PASSAGE PROVIDED ▸
* * *

Playwright Julia Cho’s most recent work, Aubergine, is currently playing at Berkeley Reparatory Theatre (Berkeley Rep). The play chronicles the story of Ray, a first generation Korean American chef who shirks his social and work responsibilities to be at the bedside of his sick father in the last uncertain days of his life. As the story unfolds, a small makeshift group of friends and family come together to discuss strained family relationships, the meaning of loss, and the capacity food has to draw us together or tear us apart. The play elicits food memories across the lives of all the characters, however seemingly disparate their stories are, allowing the audience to also think about our own emotional and cultural associations with food. An early review from the San Francisco Chronicle has already praised Aubergine pointing out that the audience comes away “fully engrossed in the people, ideas and language of playwright Julia Cho…A combination of theatrical ingredients so fulfilling that a standing ovation is in order.”
Julia Cho’s previous plays have been produced at multiple theatres in New York, California and Connecticut. Her education and background include a master’s from UC Berkeley, an MFA from New York University, a residency at the Juilliard School and a membership with New Dramatists. Aubergine sprouted from the Berkeley Rep’s Ground Floor: Center for the Creation and Development of New Work. Over the course of multiple years, Aubergine evolved from a draft of a short play in to a full-fledged production, helmed in Berkeley by director Tony Taccone. Luckily for audiences across California, Aubergine will be playing at Berkeley Rep through March 27, 2016 and Cho’s other new play, Office Hour, will premiere in April 2016 at South Coast Rep in Costa Mesa, CA featuring Sandra Oh in a lead role.
CAAM spoke with Cho and she shared her reflections on Aubergine as a finished play and on examining the role of Asian American identity in the writing process.
The play explores the intersecting topics of family, food, and death. What drew you to this conversation and what was the writing process was like?
I think there is definitely a push and pull when it comes to writing because there are the things we want to write about and there are things the play wants to be about; which are often very separate. That’s the way it’s felt for me with this play. What drew me to writing this play was talking about food. [Berkeley Rep’s Ground Floor originally commissioned Cho along with 16 other playwrights to write short plays about food in 2012.] It’s one those great topics that is simultaneously very everyday and it can also be very profound because of the place it occupies in our lives. It’s a daily thing we have to do three times a day and it’s also the center of a lot of our relationships. As I got deeper in to it there were a lot of other things that I didn’t really intentionally set out to write and those are the topics that surprised me. It wasn’t my intention to write about loss or grief. In a weird way, I was just along for the ride. Parts of the play were written at different times, which is a little unusual. I wrote a little bit, took time not looking at it at all, then expanded it.
Had you thought about or conceptualized the connection between food and identity before working on this piece?
It’s not something I’ve written about before. I think that as soon as I started thinking about a play about food I knew it would be Korean food. In that sense it’s not so much that it was about my identity as a Korean American, [than it was] about food that resonates with me. I say Korean food, but even that’s not necessarily true. For instance, a lot of the play revolves around ramen, and the ramen in the play isn’t even technically Korean ramen. But what makes it have that cultural resonance is that it’s food I have a sort of nostalgia about. Something like ramen, event though it’s not technically Korean, becomes very much a part of my Korean American background growing up.

* * *

[Text and item location entries]
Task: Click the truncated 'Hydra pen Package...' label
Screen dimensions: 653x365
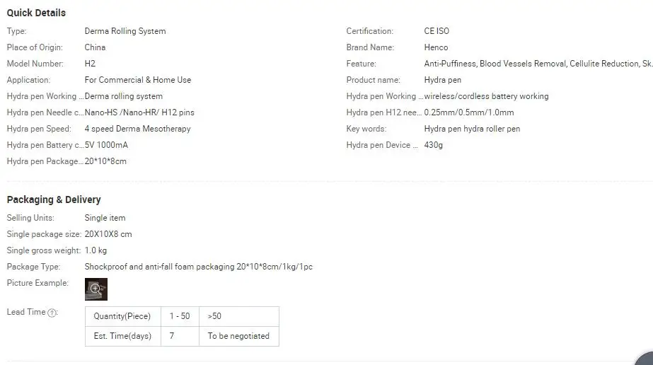Action: pyautogui.click(x=45, y=161)
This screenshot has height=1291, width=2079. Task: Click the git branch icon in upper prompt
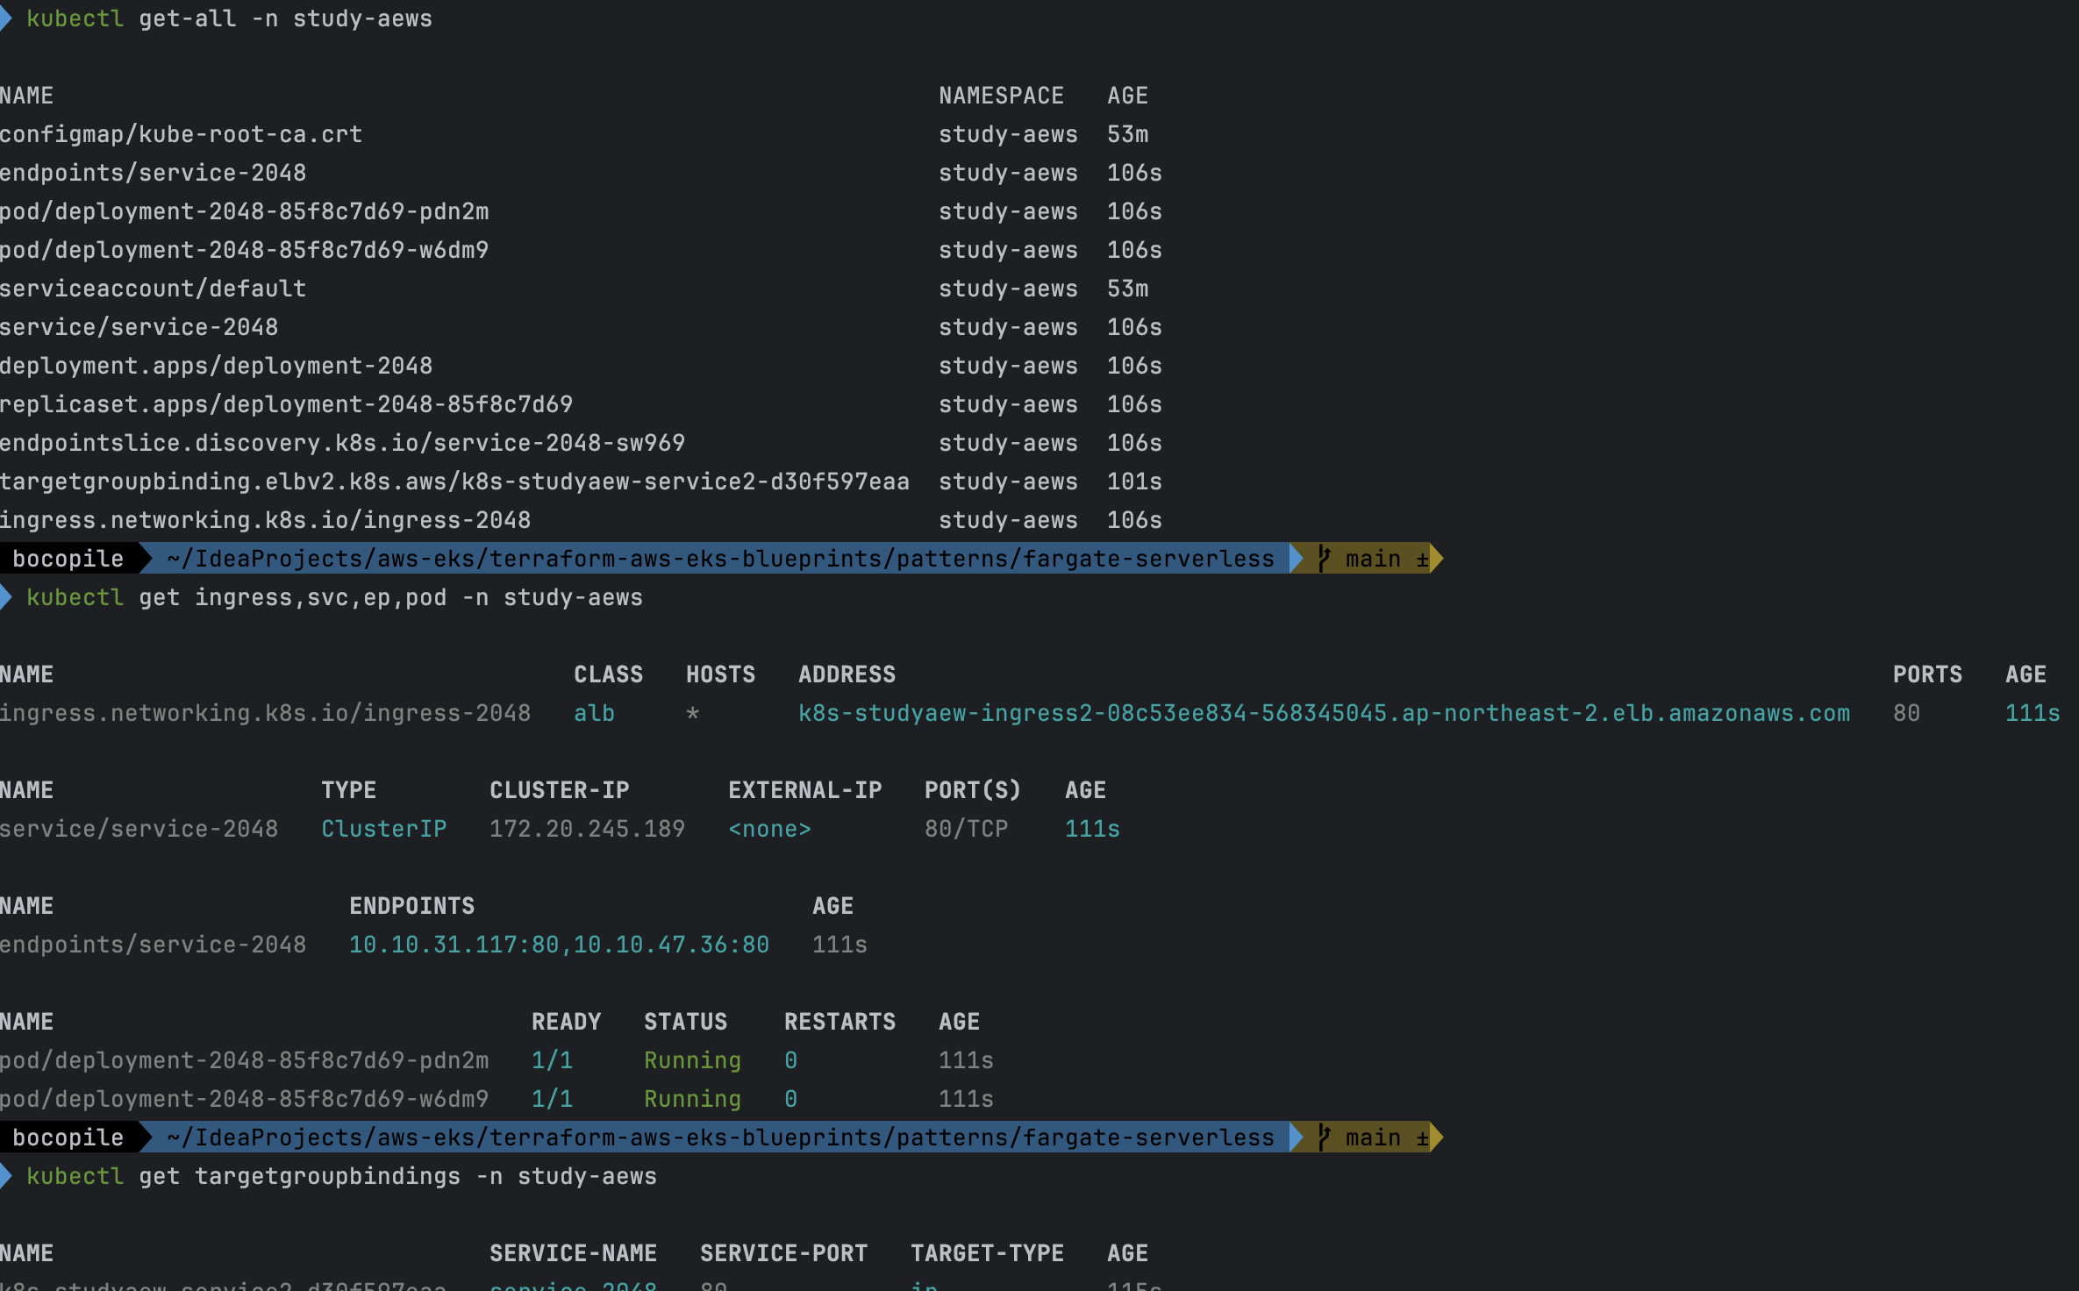coord(1325,559)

* * *

WHAT THIS EXERCISE ASKS ▸
1. List every credential the Aubergine article gives for Julia Cho's education and background.
2. Return, word for word, the part of the Aubergine article that opens with the words containing "Had you thought" and closes with "background growing up.".

TASK-BY-TASK SOLUTIONS ▸
1.
- A master's from UC Berkeley
- An MFA from New York University
- A residency at the Juilliard School
- A membership with New Dramatists

2.
Had you thought about or conceptualized the connection between food and identity before working on this piece?
It’s not something I’ve written about before. I think that as soon as I started thinking about a play about food I knew it would be Korean food. In that sense it’s not so much that it was about my identity as a Korean American, [than it was] about food that resonates with me. I say Korean food, but even that’s not necessarily true. For instance, a lot of the play revolves around ramen, and the ramen in the play isn’t even technically Korean ramen. But what makes it have that cultural resonance is that it’s food I have a sort of nostalgia about. Something like ramen, event though it’s not technically Korean, becomes very much a part of my Korean American background growing up.